I think that some parents of severely autistic kids see people like me and are probably upset because they believe their child is never going to be as functional as I am and they probably think "what right does she have to call herself disabled?".

Thing is, they don't get to define me just as I don't get to define them and their children. I didn't ask to be an aspie and I didn't ask to offend people because of my very existence. I can only speak from my own experience and I deserve that as much as parents deserve to be validated and supported.

I also don't appreciate the implication that "real" autistics don't ever advocate for themselves.

Calling it "milder" may well be misleading, even incorrect.
In some cases symptoms can appear "mild" because someone is putting a huge amount of effort into doing things which NTs often appear able to do unconciously.

I also think that it might be helpful to them to understand that we did not make up the diagnosis. We did not create the definition of the Spectrum. And we did not put ourselves on it just to give them a hard time. It just is what it is. It's just a label. How you care for your child and what your child needs will be the same no matter what the DSM wants to call me. I did not call myself that.

One of my relatives has partial paralysis and is legally blind but he still manages to have a relatively full and wonderful life and he does the best he can to make the most of it. He can walk and eat and do chores and keep up his own personal hygiene. He is very slow and has difficulty and limitations and sometimes he needs help but he can do many of the things that he enjoys.

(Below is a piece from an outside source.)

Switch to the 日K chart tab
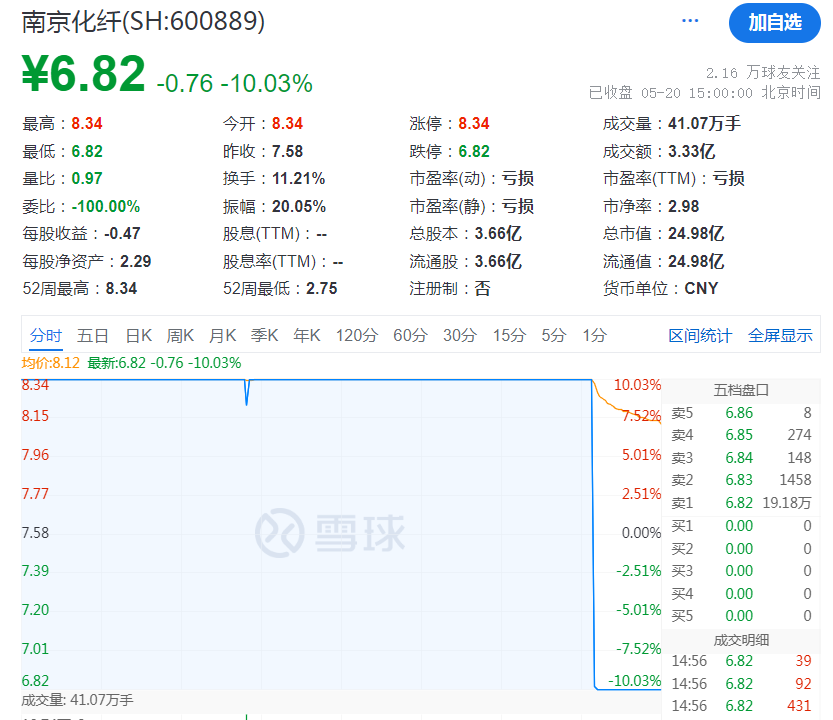 pyautogui.click(x=139, y=335)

Now there are other people who are fully blind and completely paralyzed and in need of constant 100% care for every single thing that they need. They are not capable of doing anything at all unless it is done for them. So is it right for the caregivers of those people to be angry at my relative and say that he has no right to associate himself with blindness and paralysis just because he is less affected than they are? That would not make any sense at all. His paralysis and level of blindness affects him tremendously and compared to someone who does not have that at all, he is quite disabled. But compared to a totally blind person in a vegetative state, he is very high functioning. But to be angry and tell him that he should not be allowed to be on the same spectrum of issues as the other person just because his case is more mild is absurd.

This is so true.

I think it is important to not let one person's struggle affect how we view another person's struggle. That is not fair. Each person should be seen as just that person and not have to be compared to others. We should not make value judgements based on what we think someone else might be going through compared to what we or someone we love is going through. I often like to remind myself that each person's challenge or struggle is just as challenging to him or her as mine is to me. So rather than looking at that person and saying he or she struggles more or less than I do, I would like to just be the kind of person who can look at someone and say, "How can I be respectful towards this person and if he needs help and I am able to give it, can I become willing to give it?"

My daughter's best friend at school over the last year is an Aspie girl. Speaking for myself I don't particularly care she is higher functioning and neither does my daughter.There is no sense of jealousy or envy whatsoever. I've also got to know the parents and we all cool.